With no edits of any kind, print each record that follows.

=====

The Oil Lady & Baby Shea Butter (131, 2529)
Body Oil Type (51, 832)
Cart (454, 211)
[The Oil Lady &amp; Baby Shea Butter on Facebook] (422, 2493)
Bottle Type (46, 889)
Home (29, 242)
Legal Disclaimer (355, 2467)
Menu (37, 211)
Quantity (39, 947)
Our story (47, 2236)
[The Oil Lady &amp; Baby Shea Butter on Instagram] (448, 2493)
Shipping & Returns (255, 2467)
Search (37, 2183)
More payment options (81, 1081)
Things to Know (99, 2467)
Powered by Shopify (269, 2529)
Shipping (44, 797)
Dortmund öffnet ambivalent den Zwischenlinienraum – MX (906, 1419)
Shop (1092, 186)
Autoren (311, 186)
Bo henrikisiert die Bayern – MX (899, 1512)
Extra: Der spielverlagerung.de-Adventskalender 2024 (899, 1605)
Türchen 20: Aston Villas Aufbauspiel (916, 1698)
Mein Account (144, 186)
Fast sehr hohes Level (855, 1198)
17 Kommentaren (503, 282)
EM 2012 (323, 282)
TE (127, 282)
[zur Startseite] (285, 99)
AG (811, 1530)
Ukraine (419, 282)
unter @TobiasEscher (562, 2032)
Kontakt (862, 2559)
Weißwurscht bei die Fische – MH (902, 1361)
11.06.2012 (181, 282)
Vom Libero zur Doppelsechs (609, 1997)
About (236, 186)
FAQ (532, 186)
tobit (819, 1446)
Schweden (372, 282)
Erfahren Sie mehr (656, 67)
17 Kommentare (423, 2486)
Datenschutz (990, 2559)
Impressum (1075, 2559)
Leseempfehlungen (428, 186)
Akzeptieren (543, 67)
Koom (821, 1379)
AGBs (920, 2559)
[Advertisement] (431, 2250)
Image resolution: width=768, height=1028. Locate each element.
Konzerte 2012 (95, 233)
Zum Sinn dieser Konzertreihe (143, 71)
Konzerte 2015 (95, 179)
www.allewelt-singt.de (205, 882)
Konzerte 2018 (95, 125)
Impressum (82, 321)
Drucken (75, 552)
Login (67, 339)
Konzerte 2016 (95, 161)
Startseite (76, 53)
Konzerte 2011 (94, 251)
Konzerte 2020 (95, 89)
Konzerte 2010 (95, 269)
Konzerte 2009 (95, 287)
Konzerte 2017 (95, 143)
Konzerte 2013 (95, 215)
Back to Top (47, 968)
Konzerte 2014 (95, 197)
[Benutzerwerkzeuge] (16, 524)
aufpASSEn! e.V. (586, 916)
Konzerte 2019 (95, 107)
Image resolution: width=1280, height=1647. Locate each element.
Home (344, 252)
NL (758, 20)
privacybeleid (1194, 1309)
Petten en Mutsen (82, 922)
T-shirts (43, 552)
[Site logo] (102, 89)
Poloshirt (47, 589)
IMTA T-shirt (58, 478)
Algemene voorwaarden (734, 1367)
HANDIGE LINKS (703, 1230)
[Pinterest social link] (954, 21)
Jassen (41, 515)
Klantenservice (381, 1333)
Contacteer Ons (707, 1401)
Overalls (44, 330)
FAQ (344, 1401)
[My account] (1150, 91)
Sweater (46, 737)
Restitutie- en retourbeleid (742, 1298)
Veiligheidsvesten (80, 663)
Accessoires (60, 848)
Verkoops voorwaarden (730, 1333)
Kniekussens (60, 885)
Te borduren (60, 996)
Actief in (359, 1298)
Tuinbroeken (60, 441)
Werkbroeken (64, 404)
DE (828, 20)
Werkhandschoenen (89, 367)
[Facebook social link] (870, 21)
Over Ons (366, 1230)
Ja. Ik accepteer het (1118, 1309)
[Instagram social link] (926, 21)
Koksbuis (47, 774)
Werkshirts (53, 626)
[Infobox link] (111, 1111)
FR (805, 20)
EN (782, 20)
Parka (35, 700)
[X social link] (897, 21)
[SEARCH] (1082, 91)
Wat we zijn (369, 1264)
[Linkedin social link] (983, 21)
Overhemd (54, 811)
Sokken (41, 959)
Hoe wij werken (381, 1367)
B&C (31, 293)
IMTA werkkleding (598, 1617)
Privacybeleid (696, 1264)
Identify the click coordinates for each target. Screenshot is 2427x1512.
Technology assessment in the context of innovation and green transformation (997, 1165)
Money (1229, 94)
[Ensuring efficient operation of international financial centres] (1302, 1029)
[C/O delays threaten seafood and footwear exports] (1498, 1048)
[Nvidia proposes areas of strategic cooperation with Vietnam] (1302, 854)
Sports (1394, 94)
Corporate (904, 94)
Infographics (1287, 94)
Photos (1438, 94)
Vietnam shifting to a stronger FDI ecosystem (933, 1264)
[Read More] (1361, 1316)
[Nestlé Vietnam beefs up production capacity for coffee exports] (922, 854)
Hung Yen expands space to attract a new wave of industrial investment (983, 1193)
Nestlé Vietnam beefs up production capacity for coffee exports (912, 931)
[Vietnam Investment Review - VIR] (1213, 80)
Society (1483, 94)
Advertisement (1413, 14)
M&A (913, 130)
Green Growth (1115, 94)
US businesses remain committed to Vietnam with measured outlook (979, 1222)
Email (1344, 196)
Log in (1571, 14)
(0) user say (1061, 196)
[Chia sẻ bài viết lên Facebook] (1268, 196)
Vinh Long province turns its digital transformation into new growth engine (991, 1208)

=====

TASK OUTPUT:
The Oil Lady & Baby Shea Butter (131, 2529)
Body Oil Type (51, 832)
Cart (454, 211)
[The Oil Lady &amp; Baby Shea Butter on Facebook] (422, 2493)
Bottle Type (46, 889)
Home (29, 242)
Legal Disclaimer (355, 2467)
Menu (37, 211)
Quantity (39, 947)
Our story (47, 2236)
[The Oil Lady &amp; Baby Shea Butter on Instagram] (448, 2493)
Shipping & Returns (255, 2467)
Search (37, 2183)
More payment options (81, 1081)
Things to Know (99, 2467)
Powered by Shopify (269, 2529)
Shipping (44, 797)
Dortmund öffnet ambivalent den Zwischenlinienraum – MX (906, 1419)
Shop (1092, 186)
Autoren (311, 186)
Bo henrikisiert die Bayern – MX (899, 1512)
Extra: Der spielverlagerung.de-Adventskalender 2024 (899, 1605)
Türchen 20: Aston Villas Aufbauspiel (916, 1698)
Mein Account (144, 186)
Fast sehr hohes Level (855, 1198)
17 Kommentaren (503, 282)
EM 2012 (323, 282)
TE (127, 282)
[zur Startseite] (285, 99)
AG (811, 1530)
Ukraine (419, 282)
unter @TobiasEscher (562, 2032)
Kontakt (862, 2559)
Weißwurscht bei die Fische – MH (902, 1361)
11.06.2012 (181, 282)
Vom Libero zur Doppelsechs (609, 1997)
About (236, 186)
FAQ (532, 186)
tobit (819, 1446)
Schweden (372, 282)
Erfahren Sie mehr (656, 67)
17 Kommentare (423, 2486)
Datenschutz (990, 2559)
Impressum (1075, 2559)
Leseempfehlungen (428, 186)
Akzeptieren (543, 67)
Koom (821, 1379)
AGBs (920, 2559)
[Advertisement] (431, 2250)
Image resolution: width=768, height=1028. Locate each element.
Konzerte 2012 (95, 233)
Zum Sinn dieser Konzertreihe (143, 71)
Konzerte 2015 (95, 179)
www.allewelt-singt.de (205, 882)
Konzerte 2018 (95, 125)
Impressum (82, 321)
Drucken (75, 552)
Login (67, 339)
Konzerte 2016 (95, 161)
Startseite (76, 53)
Konzerte 2011 (94, 251)
Konzerte 2020 (95, 89)
Konzerte 2010 (95, 269)
Konzerte 2009 (95, 287)
Konzerte 2017 (95, 143)
Konzerte 2013 (95, 215)
Back to Top (47, 968)
Konzerte 2014 (95, 197)
[Benutzerwerkzeuge] (16, 524)
aufpASSEn! e.V. (586, 916)
Konzerte 2019 (95, 107)
Image resolution: width=1280, height=1647. Locate each element.
Home (344, 252)
NL (758, 20)
privacybeleid (1194, 1309)
Petten en Mutsen (82, 922)
T-shirts (43, 552)
[Site logo] (102, 89)
Poloshirt (47, 589)
IMTA T-shirt (58, 478)
Algemene voorwaarden (734, 1367)
HANDIGE LINKS (703, 1230)
[Pinterest social link] (954, 21)
Jassen (41, 515)
Klantenservice (381, 1333)
Contacteer Ons (707, 1401)
Overalls (44, 330)
FAQ (344, 1401)
[My account] (1150, 91)
Sweater (46, 737)
Restitutie- en retourbeleid (742, 1298)
Veiligheidsvesten (80, 663)
Accessoires (60, 848)
Verkoops voorwaarden (730, 1333)
Kniekussens (60, 885)
Te borduren (60, 996)
Actief in (359, 1298)
Tuinbroeken (60, 441)
Werkbroeken (64, 404)
DE (828, 20)
Werkhandschoenen (89, 367)
[Facebook social link] (870, 21)
Over Ons (366, 1230)
Ja. Ik accepteer het (1118, 1309)
[Instagram social link] (926, 21)
Koksbuis (47, 774)
Werkshirts (53, 626)
[Infobox link] (111, 1111)
FR (805, 20)
EN (782, 20)
Parka (35, 700)
[X social link] (897, 21)
[SEARCH] (1082, 91)
Wat we zijn (369, 1264)
[Linkedin social link] (983, 21)
Overhemd (54, 811)
Sokken (41, 959)
Hoe wij werken (381, 1367)
B&C (31, 293)
IMTA werkkleding (598, 1617)
Privacybeleid (696, 1264)
Identify the click coordinates for each target. Screenshot is 2427x1512.
Technology assessment in the context of innovation and green transformation (997, 1165)
Money (1229, 94)
[Ensuring efficient operation of international financial centres] (1302, 1029)
[C/O delays threaten seafood and footwear exports] (1498, 1048)
[Nvidia proposes areas of strategic cooperation with Vietnam] (1302, 854)
Sports (1394, 94)
Corporate (904, 94)
Infographics (1287, 94)
Photos (1438, 94)
Vietnam shifting to a stronger FDI ecosystem (933, 1264)
[Read More] (1361, 1316)
[Nestlé Vietnam beefs up production capacity for coffee exports] (922, 854)
Hung Yen expands space to attract a new wave of industrial investment (983, 1193)
Nestlé Vietnam beefs up production capacity for coffee exports (912, 931)
[Vietnam Investment Review - VIR] (1213, 80)
Society (1483, 94)
Advertisement (1413, 14)
M&A (913, 130)
Green Growth (1115, 94)
US businesses remain committed to Vietnam with measured outlook (979, 1222)
Email (1344, 196)
Log in (1571, 14)
(0) user say (1061, 196)
[Chia sẻ bài viết lên Facebook] (1268, 196)
Vinh Long province turns its digital transformation into new growth engine (991, 1208)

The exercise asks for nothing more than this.